### Aim:
In the parabola locus solution, turn the paragraph beginning "Let R (a, b) be mid-point" into a brief list that keeps its facts.

### Excerpted text:
Let P be a variable point on the parabola y = 4x² + 1. Then, the locus of the mid point of the point P and the foot of the perpendicular drawn from the point P to the line y = x is

Given, parabola $\mathrm{y}=4{\mathrm{x}}^2+1$

Let R (a, b) be mid-point of line joining point P and Q where PQ is perpendicular to line y = x.

Let coordinates of P be P(x, y), Q(q, q) and R(a, b) then,

$\mathrm{a}=\frac{\mathrm{x}+\mathrm{q}}{2}\text{ and }\mathrm{b}=\frac{\mathrm{y}+\mathrm{q}}{2}$

Now, slope of line $\mathrm{y}=\mathrm{x}\text{ is }{\mathrm{m}}_1=1$

Slope of line PQ be

$\frac{\mathrm{b}-\mathrm{q}}{\mathrm{a}-\mathrm{q}}={\mathrm{m}}_2$           (say)

$\because$ Line y = x and PQ are perpendicular to each other,

$\begin{array}{l}\Rightarrow {\mathrm{m}}_1\cdot {\mathrm{m}}_2=-1\\ \Rightarrow \frac{\mathrm{b}-\mathrm{q}}{\mathrm{a}-\mathrm{q}}=-1\Rightarrow \mathrm{b}-\mathrm{q}=\mathrm{q}-\mathrm{a}\\ \Rightarrow \mathrm{q}=\frac{\mathrm{b}+\mathrm{a}}{2}\end{array}$

$\begin{array}{l}\therefore \mathrm{a}=\frac{\mathrm{x}+\mathrm{q}}{2}=\frac{\mathrm{x}+\left(\frac{\mathrm{b}+\mathrm{a}}{2}\right)}{2}=\frac{2\mathrm{x}+\mathrm{b}+\mathrm{a}}{4}\\ \Rightarrow \mathrm{x}=\frac{4\mathrm{a}-\mathrm{b}-\mathrm{a}}{2}=\frac{3\mathrm{a}-\mathrm{b}}{2}\end{array}$

and $\mathrm{b}=\frac{\mathrm{y}+\mathrm{q}}{2}=\frac{\mathrm{y}+\left(\frac{\mathrm{b}+\mathrm{a}}{2}\right)}{2}=\frac{2\mathrm{y}+\mathrm{b}+\mathrm{a}}{4}$

$\Rightarrow \mathrm{y}=\frac{3\mathrm{b}-\mathrm{a}}{2}$

Put (x, y) in equation of parabola as P(x, y) is variable point on parabola

$\begin{array}{l}\frac{3\mathrm{b}-\mathrm{a}}{2}=4{\left(\frac{3\mathrm{a}-\mathrm{b}}{2}\right)}^2+1\\ \frac{(3\mathrm{b}-\mathrm{a})}{2}=(3\mathrm{a}-\mathrm{b}{)}^2+1\\ \Rightarrow (3\mathrm{b}-\mathrm{a})=2(3\mathrm{a}-\mathrm{b}{)}^2+2\end{array}$

Replace $(\mathrm{a}, \mathrm{b}) \mathrm{as} (\mathrm{x},\mathrm{y})\Rightarrow (3\mathrm{y}-\mathrm{x})=2(3\mathrm{x}-\mathrm{y}{)}^2+2$

or   $2(3\mathrm{x}-\mathrm{y}{)}^2+(\mathrm{x}-3\mathrm{y})+2=0$

### Dataset items:
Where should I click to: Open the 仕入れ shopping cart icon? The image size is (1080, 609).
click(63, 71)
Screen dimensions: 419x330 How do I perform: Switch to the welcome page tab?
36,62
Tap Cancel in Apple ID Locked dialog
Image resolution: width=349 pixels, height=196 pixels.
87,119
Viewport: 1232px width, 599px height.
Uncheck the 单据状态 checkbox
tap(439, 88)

--

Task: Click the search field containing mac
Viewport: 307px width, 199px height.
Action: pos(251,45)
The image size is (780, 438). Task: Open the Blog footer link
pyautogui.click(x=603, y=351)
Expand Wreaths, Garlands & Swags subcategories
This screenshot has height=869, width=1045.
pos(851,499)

### The reply:
- R(a, b) is the midpoint of the segment joining P and Q.
- PQ is perpendicular to the line y = x.